Exercise aim:
Present the entries below as a JSON list of strings, with each line as its own string and any blank lines left out.

(Records for locating displayed items)
---

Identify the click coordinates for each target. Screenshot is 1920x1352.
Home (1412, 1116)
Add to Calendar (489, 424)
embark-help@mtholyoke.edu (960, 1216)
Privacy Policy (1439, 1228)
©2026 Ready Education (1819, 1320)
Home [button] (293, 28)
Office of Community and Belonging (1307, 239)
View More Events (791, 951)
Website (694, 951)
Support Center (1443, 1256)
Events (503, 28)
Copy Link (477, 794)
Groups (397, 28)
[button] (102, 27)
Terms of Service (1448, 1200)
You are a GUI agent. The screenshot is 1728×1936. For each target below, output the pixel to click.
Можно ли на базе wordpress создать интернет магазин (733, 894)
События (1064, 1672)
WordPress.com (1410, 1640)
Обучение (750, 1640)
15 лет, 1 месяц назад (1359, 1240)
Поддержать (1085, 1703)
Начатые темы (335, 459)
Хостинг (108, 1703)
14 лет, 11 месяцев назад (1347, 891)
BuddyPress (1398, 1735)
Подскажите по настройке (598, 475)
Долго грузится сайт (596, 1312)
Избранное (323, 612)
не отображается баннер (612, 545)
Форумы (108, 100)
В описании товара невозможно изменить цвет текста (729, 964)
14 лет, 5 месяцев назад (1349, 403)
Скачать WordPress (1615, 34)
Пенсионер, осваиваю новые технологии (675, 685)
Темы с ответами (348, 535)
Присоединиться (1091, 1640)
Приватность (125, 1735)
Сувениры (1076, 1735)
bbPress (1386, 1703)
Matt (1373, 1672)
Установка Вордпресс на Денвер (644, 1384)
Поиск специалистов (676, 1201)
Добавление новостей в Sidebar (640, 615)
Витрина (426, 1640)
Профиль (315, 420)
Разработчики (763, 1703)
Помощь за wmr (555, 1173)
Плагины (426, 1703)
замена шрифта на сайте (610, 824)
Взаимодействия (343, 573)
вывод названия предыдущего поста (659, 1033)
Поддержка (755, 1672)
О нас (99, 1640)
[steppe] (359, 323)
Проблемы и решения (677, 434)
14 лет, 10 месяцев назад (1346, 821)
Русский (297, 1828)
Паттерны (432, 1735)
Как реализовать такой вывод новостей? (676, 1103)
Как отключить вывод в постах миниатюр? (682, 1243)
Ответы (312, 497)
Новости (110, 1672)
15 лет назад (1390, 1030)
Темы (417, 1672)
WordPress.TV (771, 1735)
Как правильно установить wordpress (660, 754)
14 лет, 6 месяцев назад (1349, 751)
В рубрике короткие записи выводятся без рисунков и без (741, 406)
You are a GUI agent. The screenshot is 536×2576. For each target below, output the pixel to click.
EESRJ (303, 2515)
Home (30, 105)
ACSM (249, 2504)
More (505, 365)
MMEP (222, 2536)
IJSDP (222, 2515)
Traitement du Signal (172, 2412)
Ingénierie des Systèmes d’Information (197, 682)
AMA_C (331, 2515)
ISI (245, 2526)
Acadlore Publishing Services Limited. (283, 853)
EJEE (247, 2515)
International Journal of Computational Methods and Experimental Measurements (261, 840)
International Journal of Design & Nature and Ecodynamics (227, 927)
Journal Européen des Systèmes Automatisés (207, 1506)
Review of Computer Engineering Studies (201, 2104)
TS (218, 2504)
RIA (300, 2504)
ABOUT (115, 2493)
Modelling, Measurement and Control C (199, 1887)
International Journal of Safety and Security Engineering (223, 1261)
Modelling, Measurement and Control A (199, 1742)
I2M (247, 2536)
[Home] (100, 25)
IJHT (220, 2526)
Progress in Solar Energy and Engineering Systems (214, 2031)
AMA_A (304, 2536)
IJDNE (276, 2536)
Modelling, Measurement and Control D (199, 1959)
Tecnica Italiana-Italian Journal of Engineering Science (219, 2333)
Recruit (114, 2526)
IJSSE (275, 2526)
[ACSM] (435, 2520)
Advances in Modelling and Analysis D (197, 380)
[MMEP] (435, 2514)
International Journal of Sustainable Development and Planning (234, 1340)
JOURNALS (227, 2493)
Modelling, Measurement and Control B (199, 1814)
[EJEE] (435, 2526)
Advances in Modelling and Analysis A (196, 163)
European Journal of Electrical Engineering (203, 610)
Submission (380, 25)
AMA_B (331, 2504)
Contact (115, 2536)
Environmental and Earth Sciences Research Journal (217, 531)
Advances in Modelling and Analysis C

---

Response below:
[
  "Identify the click coordinates for each target. Screenshot is 1920x1352.",
  "Home (1412, 1116)",
  "Add to Calendar (489, 424)",
  "embark-help@mtholyoke.edu (960, 1216)",
  "Privacy Policy (1439, 1228)",
  "©2026 Ready Education (1819, 1320)",
  "Home [button] (293, 28)",
  "Office of Community and Belonging (1307, 239)",
  "View More Events (791, 951)",
  "Website (694, 951)",
  "Support Center (1443, 1256)",
  "Events (503, 28)",
  "Copy Link (477, 794)",
  "Groups (397, 28)",
  "[button] (102, 27)",
  "Terms of Service (1448, 1200)",
  "You are a GUI agent. The screenshot is 1728×1936. For each target below, output the pixel to click.",
  "Можно ли на базе wordpress создать интернет магазин (733, 894)",
  "События (1064, 1672)",
  "WordPress.com (1410, 1640)",
  "Обучение (750, 1640)",
  "15 лет, 1 месяц назад (1359, 1240)",
  "Поддержать (1085, 1703)",
  "Начатые темы (335, 459)",
  "Хостинг (108, 1703)",
  "14 лет, 11 месяцев назад (1347, 891)",
  "BuddyPress (1398, 1735)",
  "Подскажите по настройке (598, 475)",
  "Долго грузится сайт (596, 1312)",
  "Избранное (323, 612)",
  "не отображается баннер (612, 545)",
  "Форумы (108, 100)",
  "В описании товара невозможно изменить цвет текста (729, 964)",
  "14 лет, 5 месяцев назад (1349, 403)",
  "Скачать WordPress (1615, 34)",
  "Пенсионер, осваиваю новые технологии (675, 685)",
  "Темы с ответами (348, 535)",
  "Присоединиться (1091, 1640)",
  "Приватность (125, 1735)",
  "Сувениры (1076, 1735)",
  "bbPress (1386, 1703)",
  "Matt (1373, 1672)",
  "Установка Вордпресс на Денвер (644, 1384)",
  "Поиск специалистов (676, 1201)",
  "Добавление новостей в Sidebar (640, 615)",
  "Витрина (426, 1640)",
  "Профиль (315, 420)",
  "Разработчики (763, 1703)",
  "Помощь за wmr (555, 1173)",
  "Плагины (426, 1703)",
  "замена шрифта на сайте (610, 824)",
  "Взаимодействия (343, 573)",
  "вывод названия предыдущего поста (659, 1033)",
  "Поддержка (755, 1672)",
  "О нас (99, 1640)",
  "[steppe] (359, 323)",
  "Проблемы и решения (677, 434)",
  "14 лет, 10 месяцев назад (1346, 821)",
  "Русский (297, 1828)",
  "Паттерны (432, 1735)",
  "Как реализовать такой вывод новостей? (676, 1103)",
  "Как отключить вывод в постах миниатюр? (682, 1243)",
  "Ответы (312, 497)",
  "Новости (110, 1672)",
  "15 лет назад (1390, 1030)",
  "Темы (417, 1672)",
  "WordPress.TV (771, 1735)",
  "Как правильно установить wordpress (660, 754)",
  "14 лет, 6 месяцев назад (1349, 751)",
  "В рубрике короткие записи выводятся без рисунков и без (741, 406)",
  "You are a GUI agent. The screenshot is 536×2576. For each target below, output the pixel to click.",
  "EESRJ (303, 2515)",
  "Home (30, 105)",
  "ACSM (249, 2504)",
  "More (505, 365)",
  "MMEP (222, 2536)",
  "IJSDP (222, 2515)",
  "Traitement du Signal (172, 2412)",
  "Ingénierie des Systèmes d’Information (197, 682)",
  "AMA_C (331, 2515)",
  "ISI (245, 2526)",
  "Acadlore Publishing Services Limited. (283, 853)",
  "EJEE (247, 2515)",
  "International Journal of Computational Methods and Experimental Measurements (261, 840)",
  "International Journal of Design & Nature and Ecodynamics (227, 927)",
  "Journal Européen des Systèmes Automatisés (207, 1506)",
  "Review of Computer Engineering Studies (201, 2104)",
  "TS (218, 2504)",
  "RIA (300, 2504)",
  "ABOUT (115, 2493)",
  "Modelling, Measurement and Control C (199, 1887)",
  "International Journal of Safety and Security Engineering (223, 1261)",
  "Modelling, Measurement and Control A (199, 1742)",
  "I2M (247, 2536)",
  "[Home] (100, 25)",
  "IJHT (220, 2526)",
  "Progress in Solar Energy and Engineering Systems (214, 2031)",
  "AMA_A (304, 2536)",
  "IJDNE (276, 2536)",
  "Modelling, Measurement and Control D (199, 1959)",
  "Tecnica Italiana-Italian Journal of Engineering Science (219, 2333)",
  "Recruit (114, 2526)",
  "IJSSE (275, 2526)",
  "[ACSM] (435, 2520)",
  "Advances in Modelling and Analysis D (197, 380)",
  "[MMEP] (435, 2514)",
  "International Journal of Sustainable Development and Planning (234, 1340)",
  "JOURNALS (227, 2493)",
  "Modelling, Measurement and Control B (199, 1814)",
  "[EJEE] (435, 2526)",
  "Advances in Modelling and Analysis A (196, 163)",
  "European Journal of Electrical Engineering (203, 610)",
  "Submission (380, 25)",
  "AMA_B (331, 2504)",
  "Contact (115, 2536)",
  "Environmental and Earth Sciences Research Journal (217, 531)",
  "Advances in Modelling and Analysis C"
]